One thing years of day trading has taught me is that going for home runs is a mistake. Does that mean you don’t get a home run occasionally? Of course you do! They pop up from time to time, but the traders who succeed in this game long term build their accounts and pay for their cars and boats and vacations with singles and doubles. Yesterday, I forgot that. I forgot my own rules.
I got greedy.
Here’s how it happened. $SHIP was running. It had a huge run up in the morning, but I didn’t chase it. It based nicely around lunch time, as often happens with stocks that exploded in the morning. As it pulled back into the $6 area and held the VWAP, I started entering. This is one of my favorite day trading setups. I bought 2000 shares at an average price just below $6, with a tight stop loss. A low-risk, high-reward setup. It ran to $7 and I scaled out along the way for a nice profit.

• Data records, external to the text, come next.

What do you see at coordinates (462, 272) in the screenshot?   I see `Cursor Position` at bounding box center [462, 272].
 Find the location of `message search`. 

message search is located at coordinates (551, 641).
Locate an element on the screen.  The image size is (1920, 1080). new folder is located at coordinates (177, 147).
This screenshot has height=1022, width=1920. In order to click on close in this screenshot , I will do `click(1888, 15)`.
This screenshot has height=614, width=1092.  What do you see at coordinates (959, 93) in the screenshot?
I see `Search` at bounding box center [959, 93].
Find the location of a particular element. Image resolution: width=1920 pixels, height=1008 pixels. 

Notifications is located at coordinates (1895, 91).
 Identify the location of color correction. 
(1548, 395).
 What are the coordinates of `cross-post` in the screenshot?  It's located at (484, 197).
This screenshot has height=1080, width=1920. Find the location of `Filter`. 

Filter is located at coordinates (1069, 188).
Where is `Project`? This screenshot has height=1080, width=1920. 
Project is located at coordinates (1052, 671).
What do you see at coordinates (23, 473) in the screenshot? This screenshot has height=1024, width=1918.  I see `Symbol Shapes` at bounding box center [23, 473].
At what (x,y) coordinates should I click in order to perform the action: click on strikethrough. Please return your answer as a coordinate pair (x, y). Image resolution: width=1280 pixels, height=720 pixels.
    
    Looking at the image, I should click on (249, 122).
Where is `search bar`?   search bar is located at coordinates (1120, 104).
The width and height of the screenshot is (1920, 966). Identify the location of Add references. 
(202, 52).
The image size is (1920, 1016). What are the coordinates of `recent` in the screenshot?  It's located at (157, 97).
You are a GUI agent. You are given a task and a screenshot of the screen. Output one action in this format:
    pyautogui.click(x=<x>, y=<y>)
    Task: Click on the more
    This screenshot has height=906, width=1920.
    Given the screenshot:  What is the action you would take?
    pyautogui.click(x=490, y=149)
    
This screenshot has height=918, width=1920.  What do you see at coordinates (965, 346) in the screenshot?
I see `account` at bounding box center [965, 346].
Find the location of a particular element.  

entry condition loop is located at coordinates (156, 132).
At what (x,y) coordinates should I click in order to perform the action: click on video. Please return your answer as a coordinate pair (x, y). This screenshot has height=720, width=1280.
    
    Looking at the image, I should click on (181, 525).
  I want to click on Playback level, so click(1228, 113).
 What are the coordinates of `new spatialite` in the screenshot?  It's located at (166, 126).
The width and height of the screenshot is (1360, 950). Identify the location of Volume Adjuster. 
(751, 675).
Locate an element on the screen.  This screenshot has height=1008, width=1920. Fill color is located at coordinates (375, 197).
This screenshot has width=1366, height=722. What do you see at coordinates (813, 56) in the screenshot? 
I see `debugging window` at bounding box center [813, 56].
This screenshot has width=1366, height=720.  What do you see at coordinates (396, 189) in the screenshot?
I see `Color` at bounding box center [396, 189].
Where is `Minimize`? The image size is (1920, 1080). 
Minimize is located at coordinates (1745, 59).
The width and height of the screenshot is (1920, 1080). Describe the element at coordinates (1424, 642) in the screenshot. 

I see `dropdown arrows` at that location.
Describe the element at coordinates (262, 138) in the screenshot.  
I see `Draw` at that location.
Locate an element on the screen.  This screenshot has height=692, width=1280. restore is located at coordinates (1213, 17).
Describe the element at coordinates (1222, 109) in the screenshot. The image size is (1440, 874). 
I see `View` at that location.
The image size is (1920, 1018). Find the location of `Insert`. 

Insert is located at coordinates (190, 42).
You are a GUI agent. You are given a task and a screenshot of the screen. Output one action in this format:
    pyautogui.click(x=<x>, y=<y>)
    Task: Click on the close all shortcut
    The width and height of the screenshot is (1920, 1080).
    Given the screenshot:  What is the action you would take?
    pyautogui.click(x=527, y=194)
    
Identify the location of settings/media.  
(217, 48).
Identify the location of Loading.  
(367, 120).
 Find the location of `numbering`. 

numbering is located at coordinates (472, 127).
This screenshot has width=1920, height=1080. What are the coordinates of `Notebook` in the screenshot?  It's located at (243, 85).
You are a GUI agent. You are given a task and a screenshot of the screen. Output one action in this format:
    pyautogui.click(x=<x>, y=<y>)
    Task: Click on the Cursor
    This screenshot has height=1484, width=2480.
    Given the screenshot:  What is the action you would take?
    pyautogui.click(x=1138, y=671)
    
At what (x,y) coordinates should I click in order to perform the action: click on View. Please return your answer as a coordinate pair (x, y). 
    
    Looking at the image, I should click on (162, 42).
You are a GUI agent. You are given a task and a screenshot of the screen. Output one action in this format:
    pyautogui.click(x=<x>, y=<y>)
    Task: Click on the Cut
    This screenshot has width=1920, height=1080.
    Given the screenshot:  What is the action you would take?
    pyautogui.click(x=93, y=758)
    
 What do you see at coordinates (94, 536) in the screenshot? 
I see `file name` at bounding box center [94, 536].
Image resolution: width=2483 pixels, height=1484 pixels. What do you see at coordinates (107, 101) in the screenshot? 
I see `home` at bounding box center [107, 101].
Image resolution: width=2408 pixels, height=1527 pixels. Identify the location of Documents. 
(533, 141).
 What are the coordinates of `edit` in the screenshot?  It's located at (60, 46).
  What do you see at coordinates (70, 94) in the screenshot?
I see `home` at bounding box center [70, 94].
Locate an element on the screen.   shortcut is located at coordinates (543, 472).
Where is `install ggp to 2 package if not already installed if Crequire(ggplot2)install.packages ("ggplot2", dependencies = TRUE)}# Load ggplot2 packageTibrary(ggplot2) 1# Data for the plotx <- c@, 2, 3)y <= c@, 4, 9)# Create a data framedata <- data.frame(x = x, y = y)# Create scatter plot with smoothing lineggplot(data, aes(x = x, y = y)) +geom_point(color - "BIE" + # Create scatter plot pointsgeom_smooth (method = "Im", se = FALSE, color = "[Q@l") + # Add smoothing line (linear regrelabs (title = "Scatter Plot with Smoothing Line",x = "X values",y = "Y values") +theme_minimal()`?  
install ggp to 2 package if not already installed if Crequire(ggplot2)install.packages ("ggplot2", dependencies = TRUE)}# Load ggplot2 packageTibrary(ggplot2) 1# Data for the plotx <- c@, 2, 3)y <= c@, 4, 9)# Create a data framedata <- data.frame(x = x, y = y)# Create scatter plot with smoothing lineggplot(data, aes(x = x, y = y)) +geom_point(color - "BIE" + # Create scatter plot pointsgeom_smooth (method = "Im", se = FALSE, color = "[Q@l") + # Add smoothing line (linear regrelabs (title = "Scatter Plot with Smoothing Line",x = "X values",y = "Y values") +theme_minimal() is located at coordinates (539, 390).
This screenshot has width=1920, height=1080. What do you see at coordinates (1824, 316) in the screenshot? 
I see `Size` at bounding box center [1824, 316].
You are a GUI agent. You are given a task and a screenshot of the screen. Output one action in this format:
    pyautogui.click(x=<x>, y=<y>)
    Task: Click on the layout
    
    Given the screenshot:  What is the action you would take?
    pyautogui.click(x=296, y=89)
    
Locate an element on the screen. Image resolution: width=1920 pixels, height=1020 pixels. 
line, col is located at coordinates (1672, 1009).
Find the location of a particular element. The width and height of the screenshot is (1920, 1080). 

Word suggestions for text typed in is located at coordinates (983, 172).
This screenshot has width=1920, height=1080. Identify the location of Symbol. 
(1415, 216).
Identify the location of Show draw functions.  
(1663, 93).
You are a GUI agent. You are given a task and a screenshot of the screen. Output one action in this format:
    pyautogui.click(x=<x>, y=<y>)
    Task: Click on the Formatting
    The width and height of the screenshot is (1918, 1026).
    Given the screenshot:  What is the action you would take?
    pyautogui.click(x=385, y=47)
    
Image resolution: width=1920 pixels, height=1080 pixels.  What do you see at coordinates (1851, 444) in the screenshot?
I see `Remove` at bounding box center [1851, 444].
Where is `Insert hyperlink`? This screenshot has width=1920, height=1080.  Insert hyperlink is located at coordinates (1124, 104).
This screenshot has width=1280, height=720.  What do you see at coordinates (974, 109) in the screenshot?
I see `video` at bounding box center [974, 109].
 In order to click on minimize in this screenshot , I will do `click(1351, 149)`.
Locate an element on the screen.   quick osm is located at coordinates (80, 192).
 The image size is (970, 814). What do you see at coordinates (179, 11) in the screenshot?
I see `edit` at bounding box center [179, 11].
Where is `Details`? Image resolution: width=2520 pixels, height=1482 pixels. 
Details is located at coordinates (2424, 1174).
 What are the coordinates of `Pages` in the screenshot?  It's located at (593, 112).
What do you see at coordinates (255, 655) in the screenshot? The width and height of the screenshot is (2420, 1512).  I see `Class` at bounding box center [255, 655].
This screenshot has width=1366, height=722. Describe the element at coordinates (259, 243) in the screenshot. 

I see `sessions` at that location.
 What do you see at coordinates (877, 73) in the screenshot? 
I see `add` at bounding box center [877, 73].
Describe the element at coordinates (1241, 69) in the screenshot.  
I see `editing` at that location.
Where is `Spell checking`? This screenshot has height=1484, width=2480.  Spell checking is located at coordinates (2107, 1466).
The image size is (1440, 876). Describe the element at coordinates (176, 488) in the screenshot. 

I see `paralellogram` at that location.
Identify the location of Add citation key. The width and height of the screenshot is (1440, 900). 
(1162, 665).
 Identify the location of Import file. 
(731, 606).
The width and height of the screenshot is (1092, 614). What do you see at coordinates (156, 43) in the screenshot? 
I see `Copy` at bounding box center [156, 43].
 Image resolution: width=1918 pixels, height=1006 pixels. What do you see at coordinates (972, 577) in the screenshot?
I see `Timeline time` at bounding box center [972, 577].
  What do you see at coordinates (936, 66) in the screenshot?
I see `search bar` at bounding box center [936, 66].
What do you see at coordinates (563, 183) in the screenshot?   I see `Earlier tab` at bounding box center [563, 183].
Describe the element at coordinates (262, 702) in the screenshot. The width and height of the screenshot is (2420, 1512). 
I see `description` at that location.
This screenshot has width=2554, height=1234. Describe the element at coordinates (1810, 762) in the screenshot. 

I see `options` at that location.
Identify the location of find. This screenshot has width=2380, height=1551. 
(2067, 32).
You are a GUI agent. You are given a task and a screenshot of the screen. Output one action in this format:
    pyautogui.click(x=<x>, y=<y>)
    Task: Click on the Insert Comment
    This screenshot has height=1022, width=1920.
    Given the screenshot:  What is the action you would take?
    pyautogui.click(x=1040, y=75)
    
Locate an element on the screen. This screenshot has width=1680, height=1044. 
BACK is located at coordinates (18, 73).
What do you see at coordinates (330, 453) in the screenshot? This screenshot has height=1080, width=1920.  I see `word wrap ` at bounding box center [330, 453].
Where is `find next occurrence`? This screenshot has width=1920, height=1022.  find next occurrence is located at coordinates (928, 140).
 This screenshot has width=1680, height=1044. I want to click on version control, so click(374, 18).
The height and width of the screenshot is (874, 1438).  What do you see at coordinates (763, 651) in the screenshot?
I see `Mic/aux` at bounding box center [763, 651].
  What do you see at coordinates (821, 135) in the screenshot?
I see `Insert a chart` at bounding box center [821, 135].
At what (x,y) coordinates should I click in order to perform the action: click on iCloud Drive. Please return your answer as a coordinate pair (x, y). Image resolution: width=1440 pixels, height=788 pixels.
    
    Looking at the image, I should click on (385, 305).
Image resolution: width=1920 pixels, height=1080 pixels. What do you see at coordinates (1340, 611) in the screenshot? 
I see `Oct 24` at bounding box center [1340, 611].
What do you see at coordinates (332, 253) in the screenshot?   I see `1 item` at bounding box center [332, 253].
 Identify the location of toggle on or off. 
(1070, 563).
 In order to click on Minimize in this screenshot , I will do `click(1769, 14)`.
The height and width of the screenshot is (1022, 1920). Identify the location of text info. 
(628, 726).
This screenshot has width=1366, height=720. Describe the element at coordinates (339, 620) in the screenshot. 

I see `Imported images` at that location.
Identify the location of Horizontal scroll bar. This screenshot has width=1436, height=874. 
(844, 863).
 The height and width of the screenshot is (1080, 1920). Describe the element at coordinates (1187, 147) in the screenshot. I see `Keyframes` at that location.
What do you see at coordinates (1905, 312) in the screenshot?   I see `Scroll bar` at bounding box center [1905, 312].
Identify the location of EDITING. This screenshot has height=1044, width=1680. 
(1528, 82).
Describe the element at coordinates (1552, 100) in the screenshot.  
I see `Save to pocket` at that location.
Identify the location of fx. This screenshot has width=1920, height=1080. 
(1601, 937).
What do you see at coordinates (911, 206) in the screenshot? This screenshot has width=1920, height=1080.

As it pulled back, I kept a few shares, hoping for a home run. Then, I added more shares. This was during the lunchtime lull – most breakouts fail at this time, which should have kept me out of this trade. Sure enough, no play materialized and I lost a decent chunk of my profits.
I got in again at $6.30 and $6.38. This time, it popped nicely, giving me an average gain of $.70/share – not bad for a 3000 share position. Then it pulled back and I got greedy again. I really wanted to hit that home run trade and so I ignored the evidence that this wasn’t a bullish pullback. It was a steep, high volume pullback – the opposite of what I look for in a pullback trade prospect. Sure enough, it dropped further and I lost all my gains from earlier…and more.